July 17 tour focuses on “green,” energy-efficient homes

Dolly and Don Lister’s San de Fuca-area home looks like a typical house. The most noticeable clue that there’s something special about it is a sunroom or greenhouse on the front of the house.

A guest would probably be surprised to learn that the passive solar house is so efficient that the Listers’ energy bills run about $20 a month, year round. And they enjoy fresh-grown tomatoes and lettuce in the winter.

Down a windy gravel road framed by leaning fir trees on Central Whidbey is a very different home. Jerry Squire, Heide Horeth and their son, Shane, live in a dome home that looks like it could be filled with hobbits in the Shire. Squire spent the last 16 years building the home, using a combination of recycled and scrap materials.

One thing these two houses have in common is that they are part of the third annual Alternative Home Tour on Whidbey Island, sponsored by Island County Democratic Committee.

“The focus is on eco-friendly, well-designed, joyful houses that express their owners’ character, interests and aspirations,” Linda Beeman, one of the organizers of the tour, said.

“We’re hoping to encourage more green building and more Democrats,” she added.

According to Beeman, the idea of having the tour came about as an alternative to the Republican Women’s home tour. It has a double meaning since it’s an alternative to the Republicans and the homes are “alternative,” green-type homes.

In looking for the homes, Beeman said she was astounded by the number of environmentally-friendly houses there are on the island. “It’s always amazing,” she said, “how many wonderful homes keep being built here every year.”

Solar home

One of the wonderful homes is based on a variety of simple, passive-solar design elements incorporated into a 2,500-square-foot space. Don Lister took a solar design course at the University of British Columbia in the early 1980s.
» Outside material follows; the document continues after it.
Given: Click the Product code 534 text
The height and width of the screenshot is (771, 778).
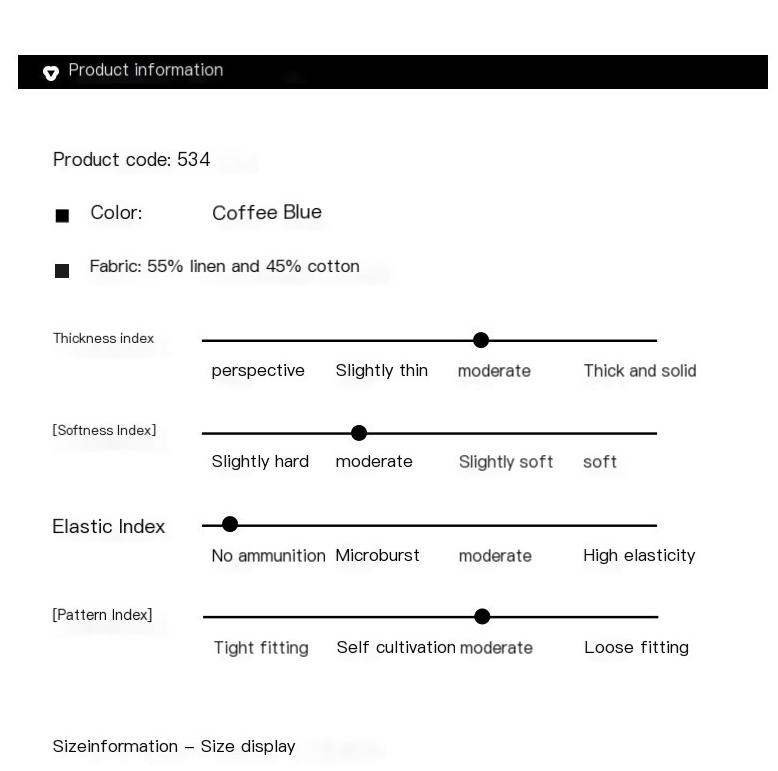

Working with a firm specializing in solar design, he incorporated all he had learned into one house.

One of the simplest and most important elements of the design are the windows, with big windows and the south and small windows on the north side. The overhangs on the windows are placed so that they block sun in the summer, keeping the house cooler. The house is long and skinny along a east-west axis so it’s easily heated by the sun.

The couple can grow vegetables year-round in their greenhouse, but it also has another function. Aluminum panels with a special coating at the peak of the greenhouse — where the hot air rises — heat water in pipes through passive solar radiation. The water is heated up to 170 degrees and stored in a hot water tank.

The Listers keep the greenhouse at a near-constant, comfortable temperature with giant tubes of water that absorb heat in the day and radiant it back out at night. Of course, the greenhouse can help heat the house by just opening the door.

Warm — or cool — air is kept inside the house by an air-lock entryway that is “nearly air tight,” Don explained. There’s also a whole lot of extra insulation in the house, with nine-inch walls and extra concrete on the floors. The walls were built with a unique framework of vertical and horizontal boards; otherwise, heat can be lost through studs.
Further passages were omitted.